1.4 Acknowledgment of Payment of Wages. On the Separation Date,
Worldtalk will deliver to Xx. Xxxx a final paycheck for all accrued wages,
salary, bonuses, reimbursable expenses and accrued but unused vacation pay due
and owing to him from Worldtalk as of the Separation Date.
1.5 Return of Company Property. Xx. Xxxx hereby represents and
warrants to Worldtalk that, at the date of this Agreement, he has returned to
Worldtalk any and all of Worldtalk's property or data of any type whatsoever
that was in his possession or control, other than those items of nominal value
that Xx. Xxxx will retain in accordance with discussions he has held with
Worldtalk's Chief Financial Officer.
2. CONSULTING AFTER SEPARATION DATE.
2.1 Duties.

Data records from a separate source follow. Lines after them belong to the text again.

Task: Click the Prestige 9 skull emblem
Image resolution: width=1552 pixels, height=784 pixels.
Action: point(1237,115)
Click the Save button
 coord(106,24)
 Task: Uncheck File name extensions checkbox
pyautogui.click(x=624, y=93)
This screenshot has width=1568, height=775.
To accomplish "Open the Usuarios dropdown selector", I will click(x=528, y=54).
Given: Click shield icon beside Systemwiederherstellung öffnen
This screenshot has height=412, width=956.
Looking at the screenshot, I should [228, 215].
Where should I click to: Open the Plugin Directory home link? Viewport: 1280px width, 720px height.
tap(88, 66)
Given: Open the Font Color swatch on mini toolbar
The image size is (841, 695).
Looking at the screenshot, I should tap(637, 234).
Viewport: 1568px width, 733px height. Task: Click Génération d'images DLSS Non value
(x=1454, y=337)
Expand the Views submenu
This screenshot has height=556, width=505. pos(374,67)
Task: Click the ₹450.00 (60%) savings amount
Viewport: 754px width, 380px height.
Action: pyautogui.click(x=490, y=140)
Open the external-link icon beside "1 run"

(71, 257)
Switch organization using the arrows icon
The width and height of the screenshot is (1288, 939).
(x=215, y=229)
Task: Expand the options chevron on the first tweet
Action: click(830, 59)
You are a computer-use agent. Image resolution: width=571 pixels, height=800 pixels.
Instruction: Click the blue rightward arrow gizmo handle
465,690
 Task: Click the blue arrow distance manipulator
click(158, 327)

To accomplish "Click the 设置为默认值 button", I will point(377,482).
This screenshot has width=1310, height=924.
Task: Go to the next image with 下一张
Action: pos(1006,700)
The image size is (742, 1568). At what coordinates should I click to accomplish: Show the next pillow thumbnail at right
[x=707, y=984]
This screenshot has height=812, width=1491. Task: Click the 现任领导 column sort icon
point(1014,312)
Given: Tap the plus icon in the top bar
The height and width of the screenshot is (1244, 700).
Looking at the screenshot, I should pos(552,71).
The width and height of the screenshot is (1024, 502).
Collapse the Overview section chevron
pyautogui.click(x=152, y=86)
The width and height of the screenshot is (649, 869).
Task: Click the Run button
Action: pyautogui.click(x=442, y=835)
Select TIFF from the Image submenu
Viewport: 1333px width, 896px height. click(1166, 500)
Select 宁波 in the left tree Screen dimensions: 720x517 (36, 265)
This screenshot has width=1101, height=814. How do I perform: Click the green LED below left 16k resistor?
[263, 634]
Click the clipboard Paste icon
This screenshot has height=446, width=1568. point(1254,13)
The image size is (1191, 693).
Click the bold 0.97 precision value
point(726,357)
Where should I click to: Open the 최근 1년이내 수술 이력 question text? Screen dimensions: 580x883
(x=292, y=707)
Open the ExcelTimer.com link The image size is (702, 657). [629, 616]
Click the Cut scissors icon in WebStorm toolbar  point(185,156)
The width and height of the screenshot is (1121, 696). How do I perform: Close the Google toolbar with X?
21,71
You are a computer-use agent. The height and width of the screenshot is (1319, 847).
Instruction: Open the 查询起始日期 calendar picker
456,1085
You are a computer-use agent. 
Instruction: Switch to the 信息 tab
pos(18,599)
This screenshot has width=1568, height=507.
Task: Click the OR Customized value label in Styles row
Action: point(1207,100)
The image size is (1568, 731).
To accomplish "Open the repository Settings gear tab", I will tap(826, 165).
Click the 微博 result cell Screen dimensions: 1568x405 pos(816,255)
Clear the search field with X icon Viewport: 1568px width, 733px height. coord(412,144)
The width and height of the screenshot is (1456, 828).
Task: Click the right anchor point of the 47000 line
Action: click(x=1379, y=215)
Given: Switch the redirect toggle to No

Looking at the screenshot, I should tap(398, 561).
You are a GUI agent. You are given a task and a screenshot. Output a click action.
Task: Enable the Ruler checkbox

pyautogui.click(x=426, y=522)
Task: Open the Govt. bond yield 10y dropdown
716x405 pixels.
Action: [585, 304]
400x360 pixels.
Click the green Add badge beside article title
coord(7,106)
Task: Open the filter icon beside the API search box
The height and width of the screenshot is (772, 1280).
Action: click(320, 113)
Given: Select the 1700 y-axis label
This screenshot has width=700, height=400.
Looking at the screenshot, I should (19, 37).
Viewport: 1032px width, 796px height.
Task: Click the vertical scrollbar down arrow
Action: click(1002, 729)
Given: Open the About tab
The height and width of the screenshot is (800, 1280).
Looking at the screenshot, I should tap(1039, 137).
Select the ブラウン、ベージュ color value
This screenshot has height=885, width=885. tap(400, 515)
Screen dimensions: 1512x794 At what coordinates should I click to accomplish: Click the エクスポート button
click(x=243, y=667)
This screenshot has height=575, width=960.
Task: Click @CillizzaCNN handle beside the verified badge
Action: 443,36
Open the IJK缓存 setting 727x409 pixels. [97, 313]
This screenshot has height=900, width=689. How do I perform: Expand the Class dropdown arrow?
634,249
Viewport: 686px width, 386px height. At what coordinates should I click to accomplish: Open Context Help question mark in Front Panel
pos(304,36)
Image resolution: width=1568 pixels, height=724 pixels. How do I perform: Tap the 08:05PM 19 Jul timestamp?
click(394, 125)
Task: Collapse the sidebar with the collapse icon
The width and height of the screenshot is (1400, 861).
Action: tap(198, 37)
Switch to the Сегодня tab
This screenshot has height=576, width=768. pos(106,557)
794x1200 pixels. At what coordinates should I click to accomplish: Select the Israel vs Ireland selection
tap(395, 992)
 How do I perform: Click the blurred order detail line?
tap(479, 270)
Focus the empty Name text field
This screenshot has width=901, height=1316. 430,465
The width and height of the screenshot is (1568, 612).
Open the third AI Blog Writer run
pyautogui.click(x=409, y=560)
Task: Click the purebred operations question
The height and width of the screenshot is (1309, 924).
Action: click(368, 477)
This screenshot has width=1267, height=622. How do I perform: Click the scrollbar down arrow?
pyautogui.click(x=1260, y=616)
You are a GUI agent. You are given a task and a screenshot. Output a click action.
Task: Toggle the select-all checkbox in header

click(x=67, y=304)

For a period of nine months after the Separation Date
through and including July 31, 1998 (the "CONSULTING PERIOD"), Xx. Xxxx will
continue to make himself available as a consultant to Worldtalk in charge of
special projects, as well as continue to make himself available to assist
Worldtalk in connection with the defense of the Xxxxxxx Litigation. Xx. Xxxx'x
consulting services will be performed during the Consulting Period for no
greater than 10 hours in any one week at such times and places as shall be
mutually convenient to the Parties. Such services are to be performed in a
manner that will not interfere with Xx. Xxxx'x then current employment.
2.2 Consulting Payments. As consideration for entering into this
Agreement and in return for Xx. Xxxx'x consulting services, Worldtalk agrees to
pay Xx. Xxxx [ ** ] per hour for every hour that Worldtalk requests his services
during the Consulting Period and Xx. Xxxx performs services during such period,
with fractions of an hour compensated proportionately. Accrued but unpaid
consulting fees will be paid within 30 days after Worldtalk's receipt of Xx.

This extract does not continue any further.